Jeanne Balibar, égérie intellectuelle du cinéma français

Jeanne Balibar, égérie intellectuelle du cinéma français

Jeanne Balibar, qui a reçu vendredi le César de la meilleure actrice pour "Barbara", est une comédienne singulière, égérie depuis les années 90 d'un certain cinéma d'auteur.

Une récompense comme celle-ci, c'est toujours en partenariat avec un très grand personnage. Merci Barbara!

a lancé Jeanne Balibar en recevant sa récompense pour ce rôle remarqué dans le vrai-faux biopic de la dame en noir réalisé par son ex-compagnon Mathieu Amalric.

C'est la cinquième fois que l'actrice à la voix grave et langoureuse et au phrasé particulier, également comédienne de théâtre et chanteuse, était nommée pour un César depuis 1997.

Elle l'avait auparavant été deux fois dans la catégorie meilleur espoir féminin (Comment je me suis disputé... (ma vie sexuelle) et J'ai horreur de l'amour), et deux fois dans celle de la meilleure actrice dans un second rôle (Ca ira mieux demain et Sagan).

Dans Barbara, qui met en scène une actrice possédée par le personnage qu'elle doit incarner, la comédienne de 49 ans étonne à chaque instant par un jeu qui la transforme physiquement en Barbara, jusqu'à maîtriser le débit de parole de la chanteuse, offrant une composition troublante de ressemblance.

J'avais huit ans lorsqu'on m'a offert un premier 45 tours d'elle. Lorsqu'on est actrice, on se construit aussi avec les artistes qu'on a aimé écouter et regarder. J'avais un lien avec elle.

a confié Jeanne Balibar, formée au Conservatoire National d'Art Dramatique.

Depuis ses débuts dans les années 90, la comédienne à la fois cérébrale et physique, fille du philosophe Etienne Balibar et diplômée de Normale sup, a tourné avec Arnaud Desplechin, Jacques Rivette, Jeanne Labrune ou Olivier Assayas.

Tête bien faite dans un corps de mannequin, cette brune longiligne au visage anguleux disait en 1997 qu'"elle aimerait jouer les rigolotes mais que si on lui proposait un vrai rôle de bac+7, elle n'était pas sûre de refuser".

Des endroits mystérieux

Jeanne Balibar tourne pour la première fois au cinéma dans "La Sentinelle" de Desplechin en 1992. Elle est remarquée par le metteur en scène de théâtre Jacques Lassalle, qui lui fait jouer Elvire dans un "Dom Juan" monté à Avignon en 1993. La Comédie-Française l'engage comme pensionnaire de 1993 à 1997.
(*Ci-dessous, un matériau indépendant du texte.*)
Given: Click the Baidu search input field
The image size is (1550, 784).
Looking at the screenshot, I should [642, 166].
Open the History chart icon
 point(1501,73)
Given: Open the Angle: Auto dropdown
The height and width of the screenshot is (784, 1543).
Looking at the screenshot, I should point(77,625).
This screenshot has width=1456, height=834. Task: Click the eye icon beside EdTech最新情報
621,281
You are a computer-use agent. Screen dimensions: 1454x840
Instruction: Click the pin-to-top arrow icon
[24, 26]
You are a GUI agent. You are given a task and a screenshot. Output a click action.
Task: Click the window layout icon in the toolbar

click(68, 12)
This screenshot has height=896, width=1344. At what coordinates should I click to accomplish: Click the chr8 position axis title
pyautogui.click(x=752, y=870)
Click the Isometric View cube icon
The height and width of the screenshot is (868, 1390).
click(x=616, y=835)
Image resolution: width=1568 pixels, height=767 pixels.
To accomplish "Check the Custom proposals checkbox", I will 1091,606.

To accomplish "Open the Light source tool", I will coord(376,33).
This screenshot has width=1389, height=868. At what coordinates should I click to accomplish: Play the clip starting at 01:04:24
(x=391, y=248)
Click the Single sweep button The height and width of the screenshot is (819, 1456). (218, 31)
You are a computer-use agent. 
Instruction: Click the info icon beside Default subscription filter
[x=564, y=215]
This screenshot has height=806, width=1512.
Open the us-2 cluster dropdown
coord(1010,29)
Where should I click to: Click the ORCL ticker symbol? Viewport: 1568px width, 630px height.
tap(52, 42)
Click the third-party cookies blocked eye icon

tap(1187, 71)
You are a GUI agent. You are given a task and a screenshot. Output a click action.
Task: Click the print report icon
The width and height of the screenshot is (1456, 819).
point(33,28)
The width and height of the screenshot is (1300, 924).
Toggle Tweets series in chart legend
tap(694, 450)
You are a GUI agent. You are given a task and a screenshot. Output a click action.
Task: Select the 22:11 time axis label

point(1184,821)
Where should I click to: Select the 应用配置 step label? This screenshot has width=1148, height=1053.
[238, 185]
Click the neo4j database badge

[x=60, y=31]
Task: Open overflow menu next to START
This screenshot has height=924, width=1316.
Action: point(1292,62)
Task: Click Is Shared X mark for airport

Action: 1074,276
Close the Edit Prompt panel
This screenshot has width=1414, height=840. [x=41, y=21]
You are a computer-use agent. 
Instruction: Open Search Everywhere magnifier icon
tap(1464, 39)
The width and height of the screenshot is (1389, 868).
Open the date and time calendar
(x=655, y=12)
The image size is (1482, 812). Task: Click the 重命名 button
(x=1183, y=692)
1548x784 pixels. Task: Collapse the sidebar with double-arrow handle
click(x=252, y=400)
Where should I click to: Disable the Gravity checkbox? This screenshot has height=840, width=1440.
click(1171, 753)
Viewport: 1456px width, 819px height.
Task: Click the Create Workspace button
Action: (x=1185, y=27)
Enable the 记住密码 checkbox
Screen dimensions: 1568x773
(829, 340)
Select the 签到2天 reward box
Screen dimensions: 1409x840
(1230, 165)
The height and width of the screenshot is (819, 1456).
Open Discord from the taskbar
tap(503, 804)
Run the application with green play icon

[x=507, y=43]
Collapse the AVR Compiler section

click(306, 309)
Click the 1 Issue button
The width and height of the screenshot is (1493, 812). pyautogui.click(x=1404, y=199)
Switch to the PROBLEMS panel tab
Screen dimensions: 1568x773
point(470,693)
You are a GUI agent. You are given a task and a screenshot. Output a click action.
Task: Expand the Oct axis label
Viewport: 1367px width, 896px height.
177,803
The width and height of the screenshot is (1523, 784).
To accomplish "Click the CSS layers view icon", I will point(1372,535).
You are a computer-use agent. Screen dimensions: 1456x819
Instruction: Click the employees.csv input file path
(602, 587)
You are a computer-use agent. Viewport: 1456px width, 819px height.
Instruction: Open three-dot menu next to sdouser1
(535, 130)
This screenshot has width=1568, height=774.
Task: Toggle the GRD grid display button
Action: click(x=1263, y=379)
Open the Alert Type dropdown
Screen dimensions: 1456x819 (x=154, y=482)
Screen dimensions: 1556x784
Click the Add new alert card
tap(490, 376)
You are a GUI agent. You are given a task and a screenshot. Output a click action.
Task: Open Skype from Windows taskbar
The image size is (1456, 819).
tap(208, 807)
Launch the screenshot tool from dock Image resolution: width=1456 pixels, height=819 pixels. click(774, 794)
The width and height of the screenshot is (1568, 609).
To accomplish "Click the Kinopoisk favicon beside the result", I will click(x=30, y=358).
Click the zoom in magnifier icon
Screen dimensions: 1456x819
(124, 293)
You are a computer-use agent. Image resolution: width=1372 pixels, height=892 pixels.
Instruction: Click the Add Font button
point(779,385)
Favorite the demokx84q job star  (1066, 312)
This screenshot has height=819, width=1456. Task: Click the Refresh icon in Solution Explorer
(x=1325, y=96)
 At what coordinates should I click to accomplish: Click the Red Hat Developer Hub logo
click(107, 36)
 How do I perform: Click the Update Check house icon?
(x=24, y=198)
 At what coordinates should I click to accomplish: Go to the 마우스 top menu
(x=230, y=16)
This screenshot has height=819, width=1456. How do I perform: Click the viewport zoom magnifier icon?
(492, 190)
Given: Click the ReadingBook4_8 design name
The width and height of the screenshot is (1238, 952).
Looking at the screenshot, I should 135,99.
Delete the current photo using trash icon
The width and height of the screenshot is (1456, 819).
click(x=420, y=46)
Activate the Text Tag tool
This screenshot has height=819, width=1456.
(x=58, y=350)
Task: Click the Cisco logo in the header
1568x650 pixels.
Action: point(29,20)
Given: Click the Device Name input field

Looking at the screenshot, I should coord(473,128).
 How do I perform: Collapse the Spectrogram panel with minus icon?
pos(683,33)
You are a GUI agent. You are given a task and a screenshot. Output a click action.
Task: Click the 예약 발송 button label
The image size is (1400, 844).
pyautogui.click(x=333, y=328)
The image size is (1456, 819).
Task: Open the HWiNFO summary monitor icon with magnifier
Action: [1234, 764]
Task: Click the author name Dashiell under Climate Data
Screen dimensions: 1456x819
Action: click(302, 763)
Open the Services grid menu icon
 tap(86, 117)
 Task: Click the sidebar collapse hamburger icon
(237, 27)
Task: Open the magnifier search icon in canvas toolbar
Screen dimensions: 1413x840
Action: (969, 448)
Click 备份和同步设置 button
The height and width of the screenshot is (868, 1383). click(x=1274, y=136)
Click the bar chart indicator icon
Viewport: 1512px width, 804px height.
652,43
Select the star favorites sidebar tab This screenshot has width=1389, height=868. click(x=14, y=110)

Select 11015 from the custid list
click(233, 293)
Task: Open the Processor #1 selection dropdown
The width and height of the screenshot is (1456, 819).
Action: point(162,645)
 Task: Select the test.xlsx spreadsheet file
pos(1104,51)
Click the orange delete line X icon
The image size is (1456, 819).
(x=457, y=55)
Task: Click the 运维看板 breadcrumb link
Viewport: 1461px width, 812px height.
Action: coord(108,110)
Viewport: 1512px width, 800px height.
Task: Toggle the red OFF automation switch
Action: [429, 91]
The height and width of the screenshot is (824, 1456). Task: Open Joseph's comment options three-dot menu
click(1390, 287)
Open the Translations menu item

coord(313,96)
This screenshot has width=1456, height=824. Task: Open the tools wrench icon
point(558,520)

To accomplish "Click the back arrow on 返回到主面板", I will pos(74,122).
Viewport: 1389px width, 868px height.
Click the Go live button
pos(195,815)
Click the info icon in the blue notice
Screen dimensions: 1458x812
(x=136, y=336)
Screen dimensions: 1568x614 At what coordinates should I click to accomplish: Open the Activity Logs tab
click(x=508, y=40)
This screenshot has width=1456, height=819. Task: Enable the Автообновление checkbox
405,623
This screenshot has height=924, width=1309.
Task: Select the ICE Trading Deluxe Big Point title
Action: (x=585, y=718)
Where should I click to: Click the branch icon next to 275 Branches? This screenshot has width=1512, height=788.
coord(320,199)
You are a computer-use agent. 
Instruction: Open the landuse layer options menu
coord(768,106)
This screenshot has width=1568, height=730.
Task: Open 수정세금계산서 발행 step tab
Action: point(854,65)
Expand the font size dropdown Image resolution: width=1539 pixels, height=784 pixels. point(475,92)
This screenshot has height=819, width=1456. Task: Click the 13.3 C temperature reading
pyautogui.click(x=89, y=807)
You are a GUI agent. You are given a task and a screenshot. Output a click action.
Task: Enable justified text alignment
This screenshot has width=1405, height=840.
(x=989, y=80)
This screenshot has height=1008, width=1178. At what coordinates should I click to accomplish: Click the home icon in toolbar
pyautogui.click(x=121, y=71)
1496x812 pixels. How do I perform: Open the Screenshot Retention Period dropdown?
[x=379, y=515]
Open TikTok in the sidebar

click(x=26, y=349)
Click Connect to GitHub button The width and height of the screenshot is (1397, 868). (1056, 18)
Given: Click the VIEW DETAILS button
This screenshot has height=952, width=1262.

Après quelques rôles au théâtre - dont la patronne assassinée des "Bonnes" de Jean Genet en 1995 -, elle tourne à nouveau avec Desplechin en 1996 dans "Comment je me suis disputé... (ma vie sexuelle)", aux côtés de Mathieu Amalric, avec qui elle aura deux enfants.

Suivront notamment "J'ai horreur de l'amour" de Laurence Ferreira Barbosa, "Mange ta soupe" de Mathieu Amalric, "Dieu seul me voit" de Bruno Podalydès ou "Fin août, début septembre" d'Olivier Assayas.

Jacques Rivette tombe sous son charme magnétique pour "Va savoir", en compétition à Cannes en 2001. Raoul Ruiz, Michael Winterbottom ou Anne Fontaine ont également dirigé la comédienne, capable d'être tour à tour envoûtante et déjantée.

L'actrice a également exercé ses talents du côté de la chanson. Elle a publié deux albums, "Paramour" et "Slalom Dame", multipliant les collaborations en studio et sur scène, notamment avec Dominique A et Rodolphe Burger.

Elle continue à monter régulièrement sur les planches où elle n'hésite pas à prendre des risques.

Ces dernières années, elle a joué notamment sous la direction de Frank Castorf ("La Dame aux camélias", 2012, "Les Frères Karamazov", 2015) et Stanislas Nordey ("Par les villages", 2013).

"En fait, j'aime bien me sentir rien du tout : ni chanteuse, ni actrice, ni rien du tout...", avait-elle confié à l'AFP en 2006. "Je ne connais rien à rien, mais j'essaie de trouver des endroits mystérieux où ma sensibilité s'accroche à celle des autres".